Southern Scribe
    our culture of storytelling


Porch Tales    


Southern Feelings

By Ulmer Speed



Happiness was summertime, being five, and living in Sandflat, Miss'ippi. That last summer before going to school held out the promise of experiencing something brand new every morning and never was I disappointed.  Those early experiences prepared me for living, teaching me to grab whatever opportunities life served up.  To this day, whenever a problem begins to nag me, I return to my memories of that summer to relive those feel-good experiences, to recall lessons learned, and to ask myself how I would solve the problem if only I could be five years old again.  Not surprisingly, the answer I get most often is what problem? -- There's no problem. 

Five-year-olds go bare-footed and don't wear shirts.  They search for the hidden places where birds build nests, concealed except from five-year old boys.  The birds lay eggs and raise families under the watchful eyes of a boy barely able to stand tippy-toe to look into the nest.  A daily check reveals the size and color of the eggs, and how the babies learn to fly, valuable information for use in future arguments with other boys when they all turn six and go to school.  The wonder of watching the birth of a calf ranks right up there with watching a duckling take to the water to swim for the first time without any lessons.  Pears pulled right off the tree are hard but juicy, not as juicy as a ripe red tomato, which is eaten hot just because you are hungry.  And regardless of the warnings from mama, there are no bellyaches.  Fishing wasn't something to be planned, it was spontaneous, and it was fun. 

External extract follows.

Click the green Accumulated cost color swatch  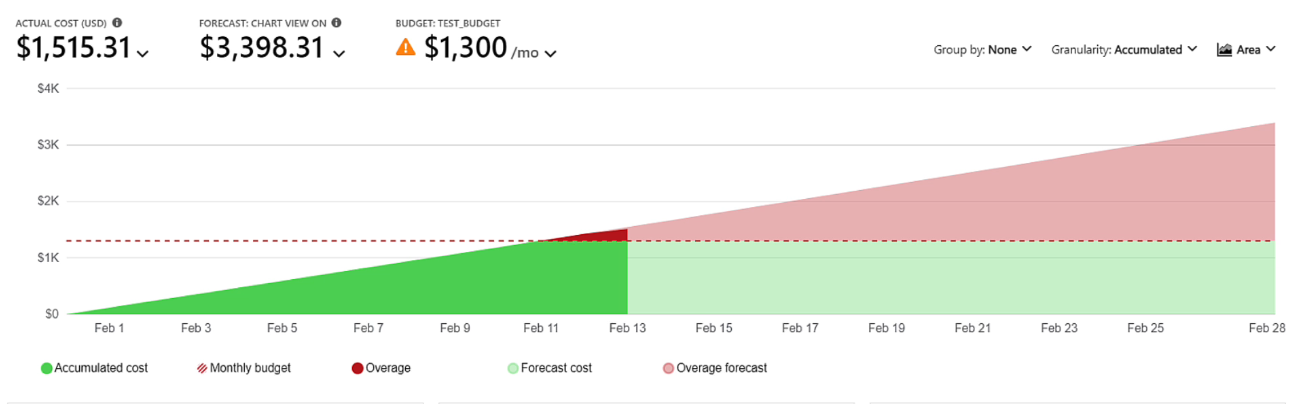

I was not weighed down by schoolwork nor burdened with the responsibilities of chores; I was a free spirit.  Remembrances from when I was five recall a family of aunts, uncles, cousins, their families, and their family's family.  Mom and I were related in one way or another to about everybody in the county, giving me a feeling of home wherever I went.  We had so much fun together.  My mother loved and cared for me and we worked to strengthen already strong ties to our kin.  I'm convinced, however, that my childhood happiness came about mostly from my foresight to be born a Southerner. 

We in the South appreciate and embrace what nature gives to us and our culture bequeaths to us.  Southerners wave and smile whether they know you or not.  We're just glad to see you.  The girls with their sun-browned skin and wind teased hair demand your attention as they swish by in their brightly colored dresses.  They are all pretty, every last one of them.  The warmth of the sun burst opens the Magnolias and Honeysuckle to release fragrances that last the whole day long.  The soft breezes of the evening blends the scent of the long-leaf pine with the lingering bouquet of the flowers into a perfume that inspires love, tenderness, and passion in the hardest of hearts.  We Southerners are indeed a blessed race, sensitive to the warmth of our summers, and thankful for our Southern culture.

The author is Mr. Ellis Ulmer Speed, a 1970 engineering graduate of Mississippi State University.  He currently works for the Defense Technology Security Administration in Arlington, Virginia.